Some gallery owners feel that because artists owe their livelihoods to them, that the galleries deserve an unwavering loyalty from the artists, even when some of them are mistreating the artists. It's true that most artists wouldn't be able to survive without the galleries that show their work. However, art dealers would also not be able to survive without artists!


Art consultant and author Caroll Michels blames both dealers and artists for troubles between the two parties. "Just as artists tend to forget that, to a great extent, a dealers' livelihood depends on an artist's work, dealers also forget, and they need to be reminded."


Additionally, the need for fine art is so great that if all of the galleries in existence were for some reason went out of business simultaneously, others would soon spring up to take their place, or some other form of art venues would spring up to fill the vacuum. It's been estimated that Americans alone spend about $4 billion every year on fine art. After filling people's basic needs, having fine art is an historic, strong instinctive need of humans to adorn their environments with; this innate drive dates back to the times of the cave people who drew pictures on the walls of their caves tens of thousands of years ago.


Artist and author Jo Hansen blames artists' lack of education for many of their troubles. "Artists are set up for difficult career adjustments by the omissions from art education, and by the self-image projected through the art sub-culture that discourages – and even scorns - attention to business management and competence in it." Naturally this set artists up for conflicts with art dealers – many of whom are themselves ill-qualified.


Art consultant and author Caroll Michels, who has worked with about 500 art galleries in New York City, blames a lack of training and arrogance for some dealers' poor relationships with artists. "Being an art dealer requires no particular qualifications.
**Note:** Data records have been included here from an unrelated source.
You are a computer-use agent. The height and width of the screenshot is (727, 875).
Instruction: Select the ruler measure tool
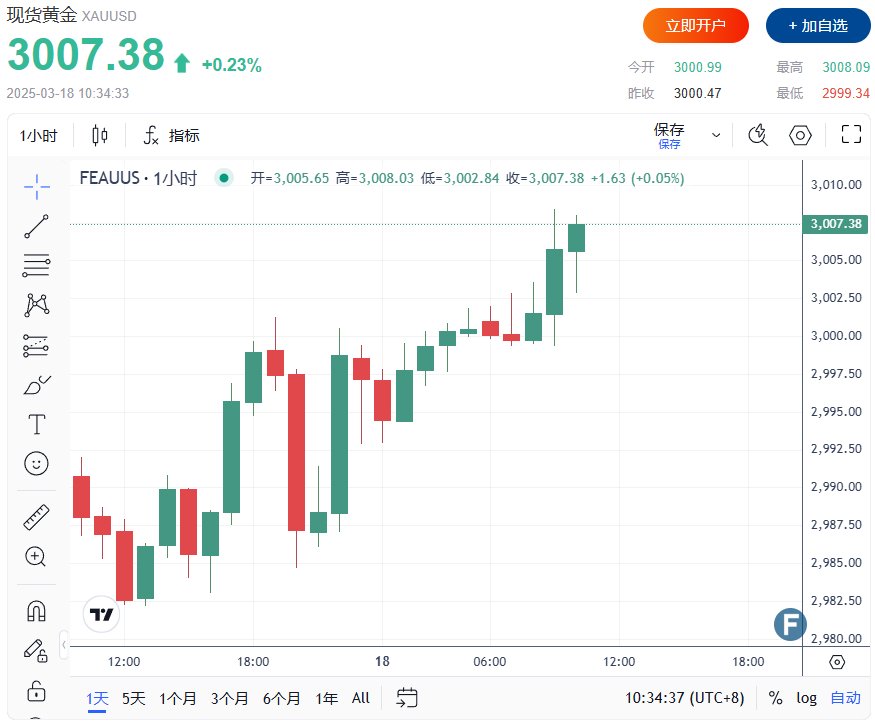[37, 517]
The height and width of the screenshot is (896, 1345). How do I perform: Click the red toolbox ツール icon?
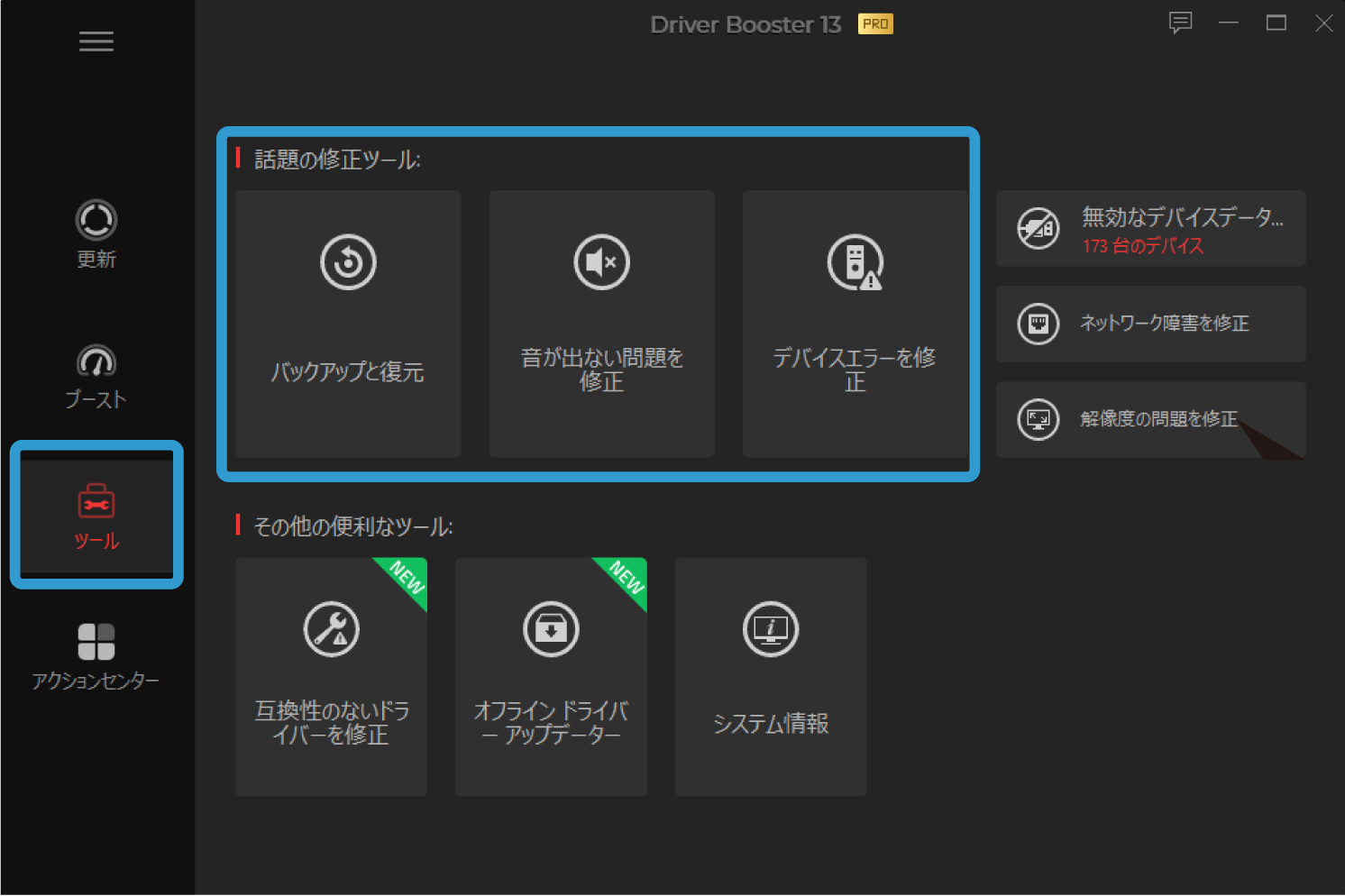96,502
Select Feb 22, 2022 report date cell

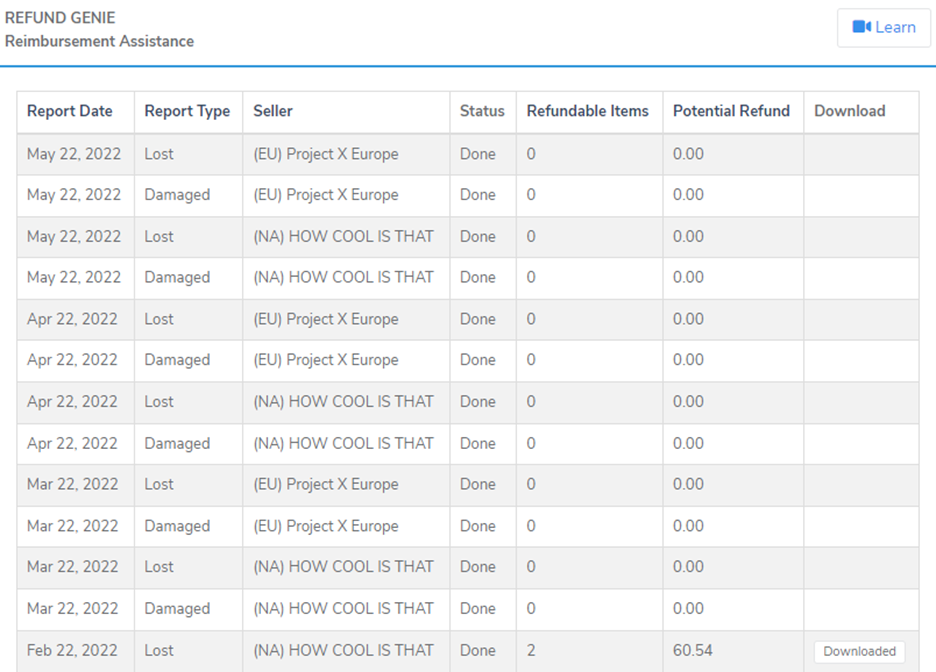(72, 650)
Anyone can become a dealer, and it seems apparent that anyone and everyone have become art dealers as witnessed by a general lack of good business and marketing skill, good business standards, and good business attitudes in the dealers' community at large. Also prevalent are a general lack of sensitivity toward artists and a lack of basic knowledge about art".


Michels go on to explain, "The instant respect, awe, and power gained by dealers are probably unparalleled in any other occupation....Some dealers...begin to believe that their reputations give them the right to make outrageous, irresponsible demands and give outrageous, irresponsible advice. These dealers also believe that reputation alone exempts them from the requirements of morality or integrity, let alone courtesy."
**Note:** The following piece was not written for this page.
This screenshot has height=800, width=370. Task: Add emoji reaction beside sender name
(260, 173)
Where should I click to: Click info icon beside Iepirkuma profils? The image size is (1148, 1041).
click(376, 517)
A Few Dealers Have Threatened Max and Insulted Him While Claiming to do Artist a Favour by Promoting His Art


Max cites another example of one of the "bad apples": an arrogant dealer who implied that he was doing Max a favour by buying, framing, promoting and selling his art made that insult in order to try to get Max to agree to sell his prints at a discount to the dealer. It was obvious to the artist that the I'm-doing-you-a-favour-by-representing-your-art claim is a lie that's said to gain concessions from the artist. Max has noticed that the I'm-doing-you-a-favour-by-representing-your-art tends to be expressed by the art dealers who nickel-and-dime their artists (by chronically asking for discounts, complaining about shipping fees and threatening to reduce or stop print purchases unless they get prints at a discount.
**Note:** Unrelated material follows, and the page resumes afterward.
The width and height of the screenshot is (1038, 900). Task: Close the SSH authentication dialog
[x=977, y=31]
Some art dealers believe that they are doing artists such as Max a favour by promoting their art. Some dealers (the middlemen in the art transactions) have expressed this haughty attitude to Max, yet Max notes that he has never heard that haughty and insulting attitude from any of the art-buying public who bought his art. "I don't care about your art," said one of them condescendingly when Max complained about poor treatment. "I took you under my wings," said another one condescendingly when Max dared to ask that the price of his consigned paintings be raised to a price that was commensurate with the quality of the paintings, his renown and the prices of works of similar quality by artists of similar repute.



Dealers Threatened Max Yet Eagerly Solicited His Business


Two dealers threatened to stop or reduce purchases of prints from Max unless Max agreed to consign particular paintings to their respective art shops. Max was so insulted by the threats of one of those dealers that he stopped answering the dealer's phone calls. Yet the dealer kept calling to try to buy prints and get Max's painting consigned to his gallery. How could it be that the gallery owner was doing Max a favour by trying to promote his art? When Max give him the 'cold shoulder', the galleriest kept calling to try to do business with Max. Clearly, the self-interested gallerist kept calling Max to promote his own business – not to do Max any favours; Max had clearly indicated to the gallerist that he didn't need any favours from the galleriest, yet the galleriest kept 'bending over backwards' to try to get Max's merchandise! Interestingly, three dealers who threatened him also demanded exclusive jurisdictions for selling of Max's paintings.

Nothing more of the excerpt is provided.